Design by Klaus-Jurgen Wrede Published by White Goblin Games 2 – 4 Players, 45 minutes – 1 hour Review by Greg J. Schloesser

Games–like many films–continue to be recycled and reinvented, sometimes receiving a major overhaul, while other times receiving nothing more than just a simple tweaking or re-theming.  I guess this is a good way to bring a former title to the attention of a new generation of gamers. However, many times the re-release is only just a few years after the publication of the original version, which seems a bit premature.  Do gamers really have that short of a memory? Or perhaps the reason is more noble. Perhaps it is because the original game was lost in the avalanche of yearly game releases and another publisher–or perhaps even the same publisher as the original–felt it would be good to give the game a second chance, quite likely with a shiny new veneer and/or theme.

 

Such appears to be the case with Bali from award-winning designer Klaus-Jürgen Wrede (Carcassonne) and publisher White Goblin Games.  Bali is a re-release of Rapa Nui, which was first published in 2011 under the Kosmos label. The original game was set on Easter Island, which is famous worldwide due to its mysterious moai, the large stone carvings which appear at various locations around the small island.  This latest version of the game has a new setting: the island of Bali.
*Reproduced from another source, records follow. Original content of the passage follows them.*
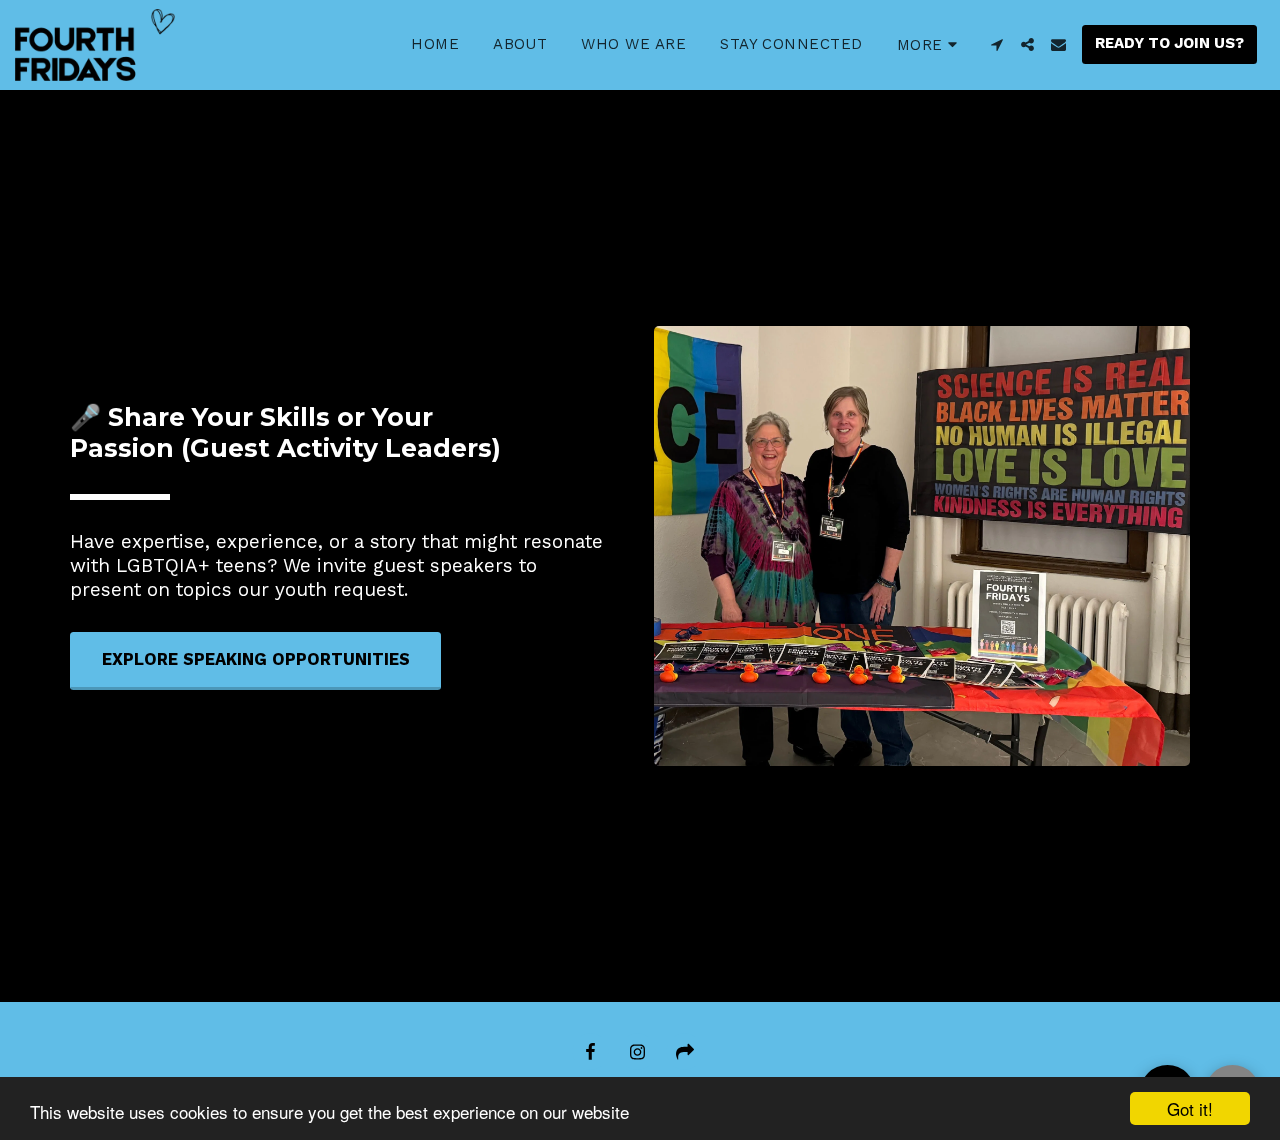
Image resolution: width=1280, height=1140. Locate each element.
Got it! (1190, 1108)
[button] (996, 44)
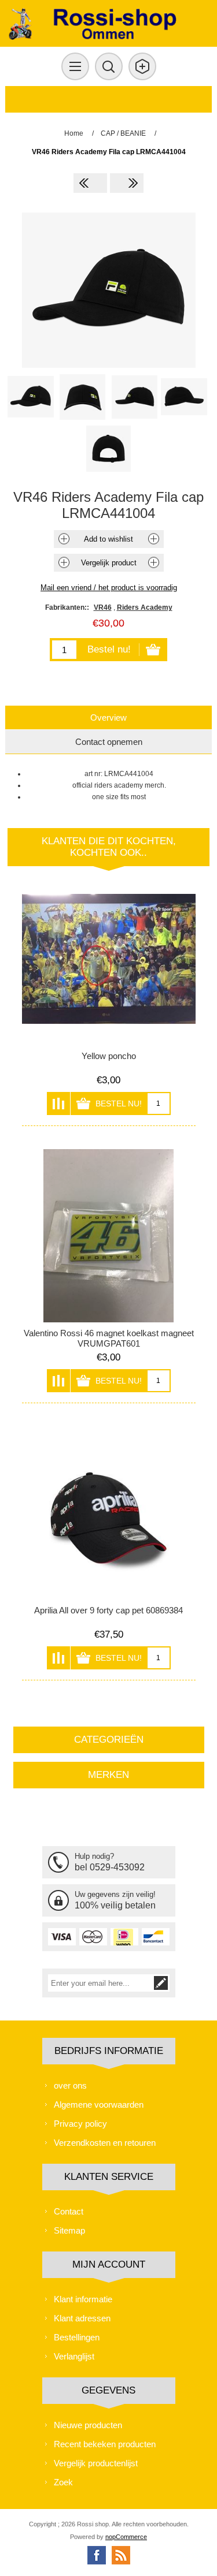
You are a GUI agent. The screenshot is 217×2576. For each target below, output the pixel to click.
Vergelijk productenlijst (96, 2463)
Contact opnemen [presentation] (108, 742)
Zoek (63, 2482)
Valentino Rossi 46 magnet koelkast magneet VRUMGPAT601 (109, 1338)
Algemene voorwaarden (99, 2104)
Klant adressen (82, 2318)
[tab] (108, 717)
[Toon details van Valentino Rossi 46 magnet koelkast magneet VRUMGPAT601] (109, 1235)
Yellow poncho (109, 1056)
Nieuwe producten (88, 2425)
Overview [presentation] (108, 717)
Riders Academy (144, 607)
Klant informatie (83, 2299)
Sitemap (69, 2230)
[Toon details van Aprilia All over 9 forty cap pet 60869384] (109, 1513)
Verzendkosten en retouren (105, 2143)
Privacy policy (80, 2123)
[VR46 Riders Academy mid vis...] (127, 183)
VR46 (103, 607)
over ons (70, 2085)
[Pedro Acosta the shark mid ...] (90, 183)
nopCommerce (126, 2536)
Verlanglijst (74, 2356)
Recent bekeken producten (105, 2444)
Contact (68, 2211)
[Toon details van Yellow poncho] (109, 958)
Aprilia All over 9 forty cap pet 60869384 (108, 1610)
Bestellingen (77, 2337)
Bali’s past is also mysterious and, according to game lore, laden with superstition and spirituality. Islanders attempt to appease the gods and spirits of their ancestors by sacrificing much of their harvests.  Priests help ward off the evil spirits, while the erection of shrines pleases the gods.

 

Game play in Bali is essentially the same as that in Rapa Nui, with a few minor tweaks and the addition of two new variants.  A deck of cards consisting of farmers of four types (rice, peanut, banana and pepper), priests, shrines and stonemasons is mixed, and four columns consisting of four cards each are displayed as the “offer.”  Each player receives one each of the four types of “sacrifice” cards–rice, peanuts, bananas and peppers–with the remaining decks separated and set aside. Players also receive a starting deck of three farmers and one stonemason, as well as a few “stones” depending upon their place in the turn order.